Brief -> State the number of lines in the material below that hold "text", and add nothing to it.

Data for review ->
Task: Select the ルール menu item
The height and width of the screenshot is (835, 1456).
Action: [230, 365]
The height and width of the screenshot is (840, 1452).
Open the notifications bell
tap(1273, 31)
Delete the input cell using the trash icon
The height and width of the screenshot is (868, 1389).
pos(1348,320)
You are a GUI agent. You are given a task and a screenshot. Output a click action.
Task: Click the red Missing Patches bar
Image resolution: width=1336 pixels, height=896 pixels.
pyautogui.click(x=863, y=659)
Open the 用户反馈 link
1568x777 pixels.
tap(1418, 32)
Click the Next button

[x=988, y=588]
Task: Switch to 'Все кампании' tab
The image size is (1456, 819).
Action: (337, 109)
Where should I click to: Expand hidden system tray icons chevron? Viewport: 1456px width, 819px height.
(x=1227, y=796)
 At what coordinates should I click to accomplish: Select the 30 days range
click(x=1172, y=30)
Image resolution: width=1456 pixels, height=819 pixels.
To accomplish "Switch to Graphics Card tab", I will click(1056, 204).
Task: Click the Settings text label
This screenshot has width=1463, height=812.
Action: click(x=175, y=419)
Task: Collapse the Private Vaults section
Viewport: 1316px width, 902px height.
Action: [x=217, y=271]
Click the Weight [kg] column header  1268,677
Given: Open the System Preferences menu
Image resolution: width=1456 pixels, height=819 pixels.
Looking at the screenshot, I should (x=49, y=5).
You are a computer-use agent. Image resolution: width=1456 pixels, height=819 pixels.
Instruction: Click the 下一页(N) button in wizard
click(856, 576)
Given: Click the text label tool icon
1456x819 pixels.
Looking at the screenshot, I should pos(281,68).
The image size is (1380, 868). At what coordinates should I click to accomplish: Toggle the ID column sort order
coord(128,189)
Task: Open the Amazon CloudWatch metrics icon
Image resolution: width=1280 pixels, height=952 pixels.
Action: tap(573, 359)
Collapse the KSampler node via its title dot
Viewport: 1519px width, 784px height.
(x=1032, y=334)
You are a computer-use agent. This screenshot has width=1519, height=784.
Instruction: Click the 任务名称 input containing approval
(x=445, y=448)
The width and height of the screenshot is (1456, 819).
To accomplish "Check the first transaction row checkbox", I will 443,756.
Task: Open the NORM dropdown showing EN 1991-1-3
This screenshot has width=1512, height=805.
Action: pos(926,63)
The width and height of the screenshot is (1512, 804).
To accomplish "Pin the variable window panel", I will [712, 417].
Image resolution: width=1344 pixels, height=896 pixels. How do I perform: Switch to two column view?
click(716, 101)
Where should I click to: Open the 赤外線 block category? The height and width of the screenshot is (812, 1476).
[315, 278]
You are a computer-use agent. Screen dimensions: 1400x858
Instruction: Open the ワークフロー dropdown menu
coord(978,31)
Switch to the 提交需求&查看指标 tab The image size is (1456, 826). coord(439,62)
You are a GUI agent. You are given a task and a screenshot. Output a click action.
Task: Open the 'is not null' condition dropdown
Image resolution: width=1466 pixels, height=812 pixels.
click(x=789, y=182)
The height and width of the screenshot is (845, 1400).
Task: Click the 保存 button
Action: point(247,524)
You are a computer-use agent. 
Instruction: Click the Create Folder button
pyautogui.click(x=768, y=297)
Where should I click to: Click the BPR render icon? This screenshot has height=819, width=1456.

Response area -> 2